[Tasks and exercises]
a) List each document or submission that the disciplinary case excerpt below names as containing a statement by the applicant.
b) Reproduce word for word the part of the disciplinary case excerpt below that runs from "He complains of" to "summarised as follows.".
c) In the disciplinary case excerpt below, what sanction did the Disciplinary Council order on 15 January 1985?

[Source passage]
>>>>>

He complains of a disciplinary sanction for having violated
the professional rule not to impair the honour and reputation of the
legal profession.
The facts submitted may be summarised as follows.
On 15 January 1985 the Disciplinary Council (Disziplinarrat)
of the applicant's Bar Association ordered a two months' suspension of
the applicant's right to practise. He was found guilty of having
impaired the honour and reputation of the profession by having stated:
- in a motion of challenge submitted to the District Court
(Bezirksgericht) in St. Pölten:
(German)
"Bei der Behandlung der von mir erstatteten Strafanzeige....
ist es nämlich zu Unkorrektheiten gekommen, die eindeutig
als kriminell anzusehen sind. Das eben beschriebene
kriminelle Verhalten im Bereich der Bundespolizeidirektion...."
(English translation)
"The charges I have laid have been dealt with in an incorrect
manner which is clearly criminal. This criminal behaviour in
the sphere of the Federal Police...."
- in a letter to the executive committee of his Bar Association:
(German)
"Der Verdacht einer willkürlichen Vorgangsweise (§ 302 StGB)
scheint nicht völlig denkunmöglich."
(English translation)
"The suspicion of an arbitrary action (S. 302 of the Criminal
Code) cannot be excluded."
- in a letter to the Disciplinary Council:
(German)
"... der Ausschuss, der das genannte Schreiben von Dr. S.
offenbar ohne förmliche Beschlussfassung dem Disziplinarrat
... gleichsam unter der Hand zugespielt haben dürfte ..."
(English translation)
"The executive council, which has apparently transmitted
Mr. S.'s letter to the Disciplinary Council ... in a
somewhat clandestine manner without taking a formal decision
..."
- in a letter laying disciplinary charges against a colleague:
that the colleague
(German)
i. "...in nicht mehr zu überbietender Unverfrorenheit meint
er ...";
ii. "... versucht hat, meine Mandantschaft durch ein plumpes
Überrumpelungs- und Einschüchterungsmanöver zur
Befriedigung einer nicht anerkannten Forderung zu bringen ..."
(English translation)

<<<<<

[Data below]

>>>>>

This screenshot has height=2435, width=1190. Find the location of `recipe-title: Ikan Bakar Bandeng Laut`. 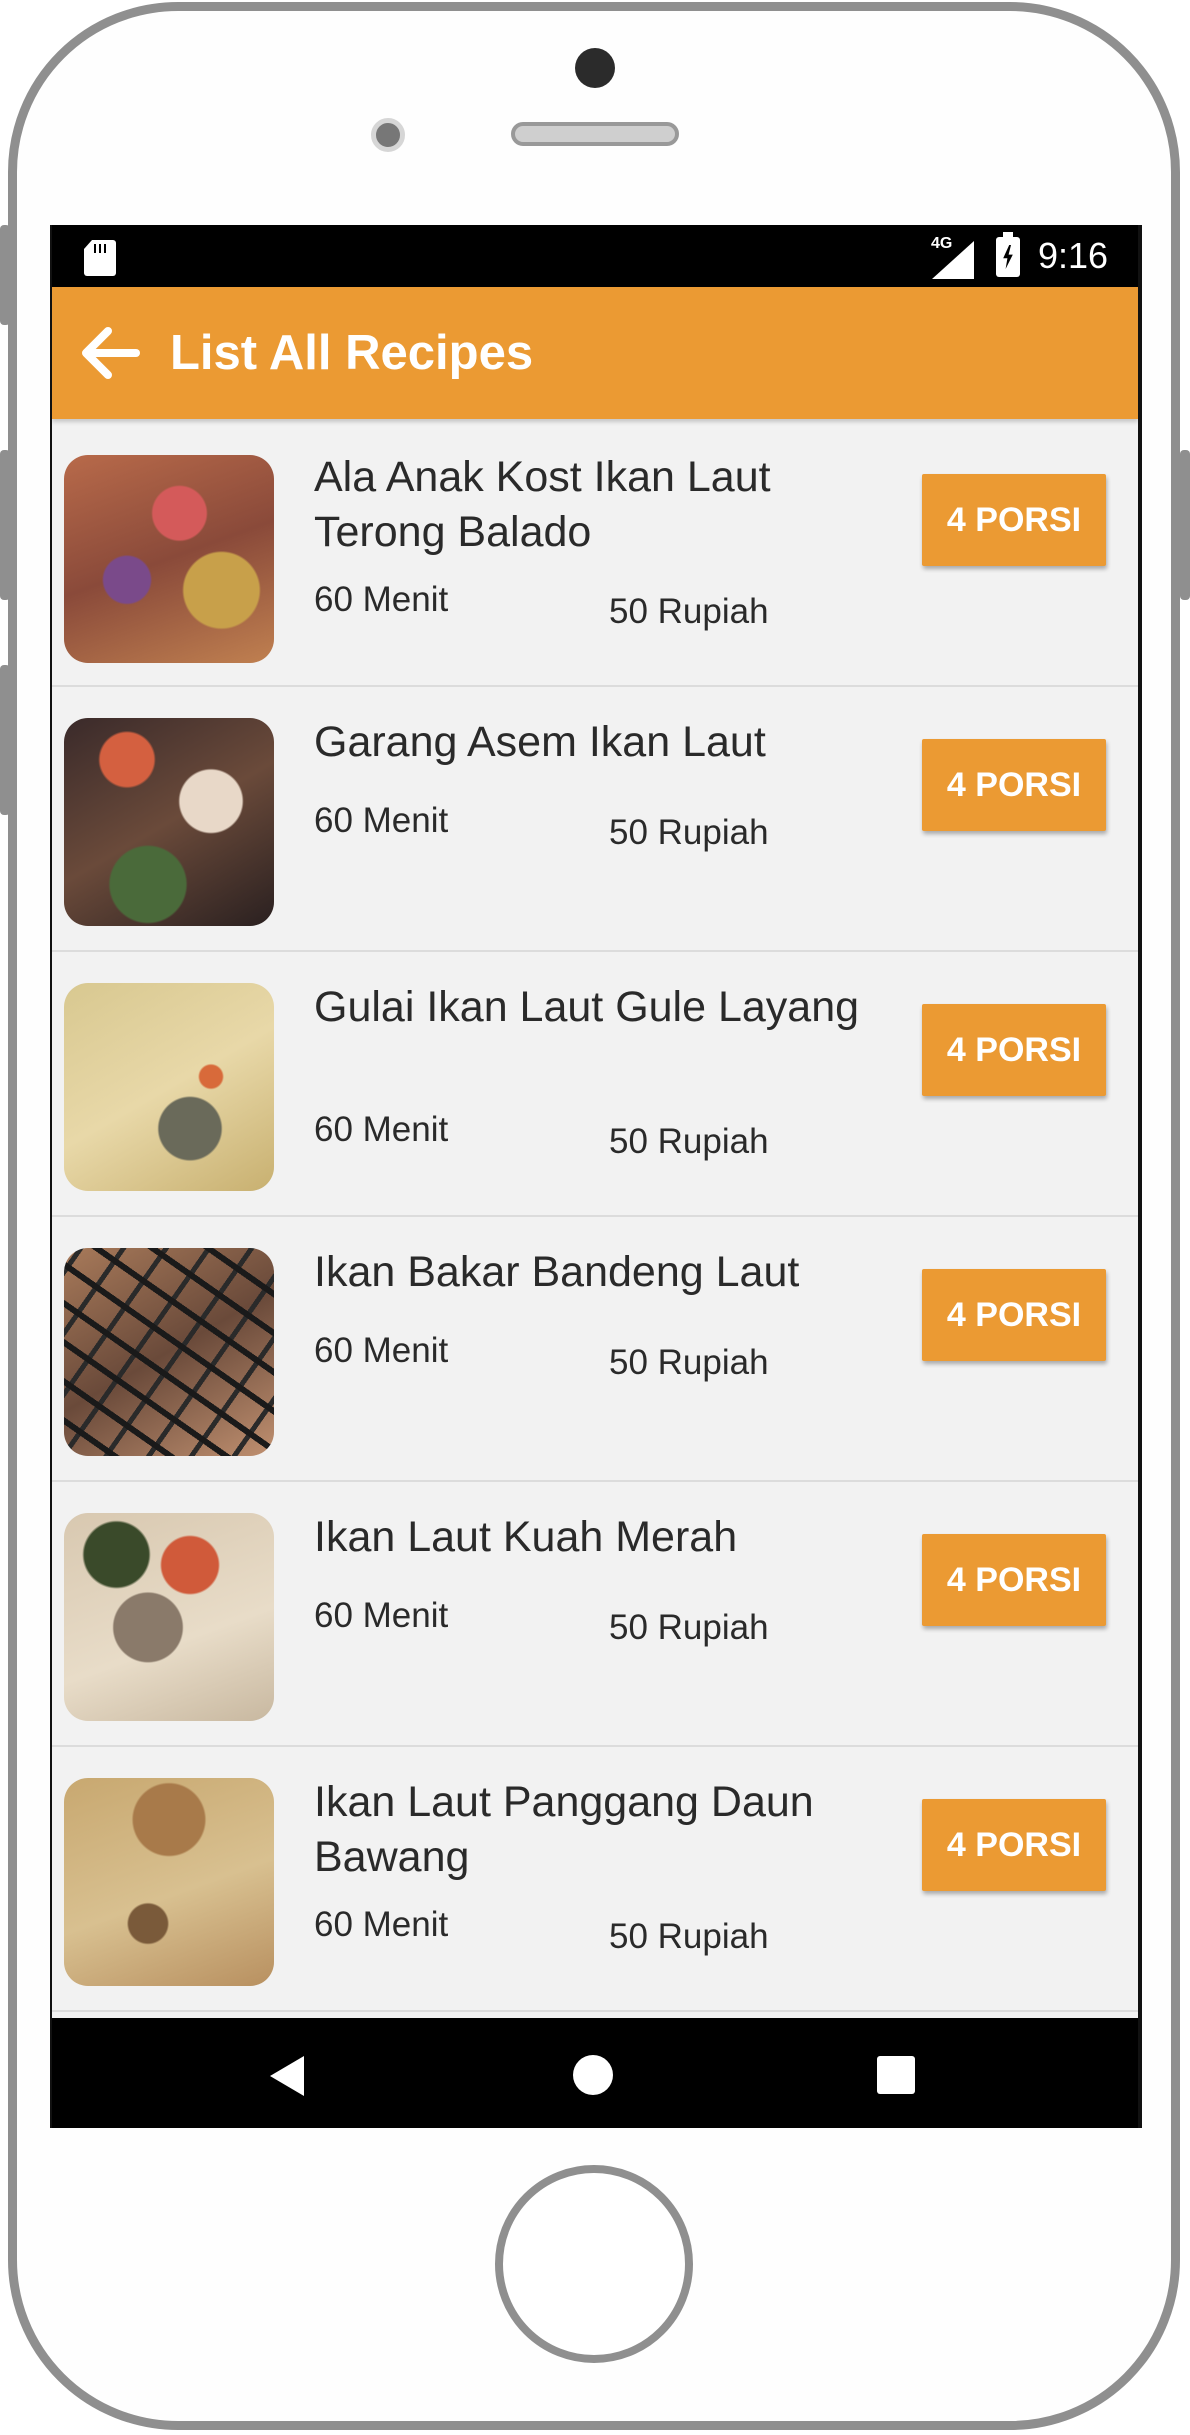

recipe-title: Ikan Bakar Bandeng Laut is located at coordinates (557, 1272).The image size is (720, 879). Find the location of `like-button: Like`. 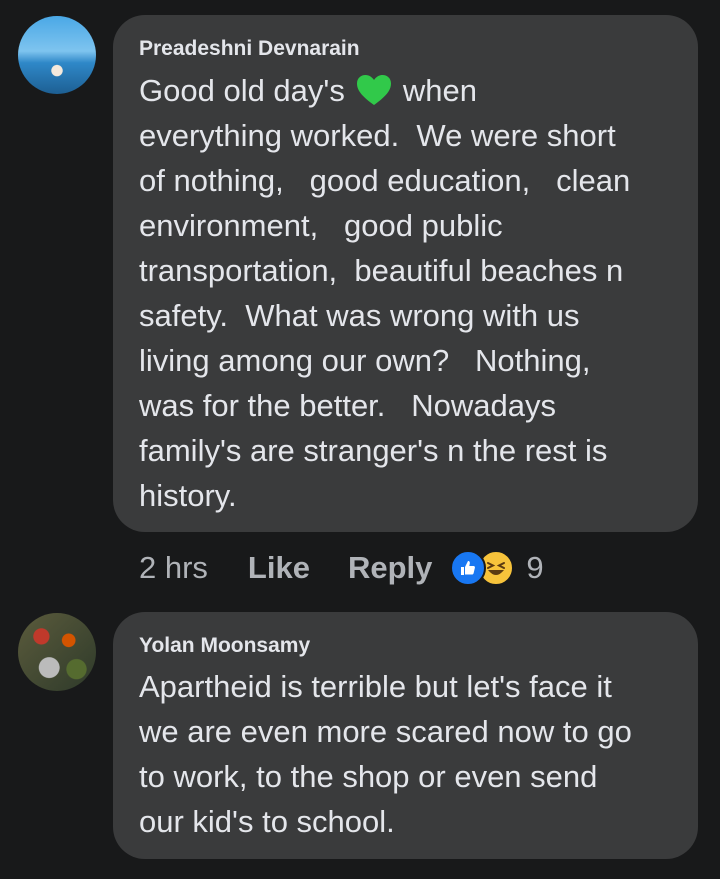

<<<<<

[Answers to the problems]
a)
- A motion of challenge submitted to the District Court (Bezirksgericht) in St. Pölten
- A letter to the executive committee of his Bar Association
- A letter to the Disciplinary Council
- A letter laying disciplinary charges against a colleague

b)
He complains of a disciplinary sanction for having violated
the professional rule not to impair the honour and reputation of the
legal profession.
The facts submitted may be summarised as follows.

c) A two months' suspension of the applicant's right to practise.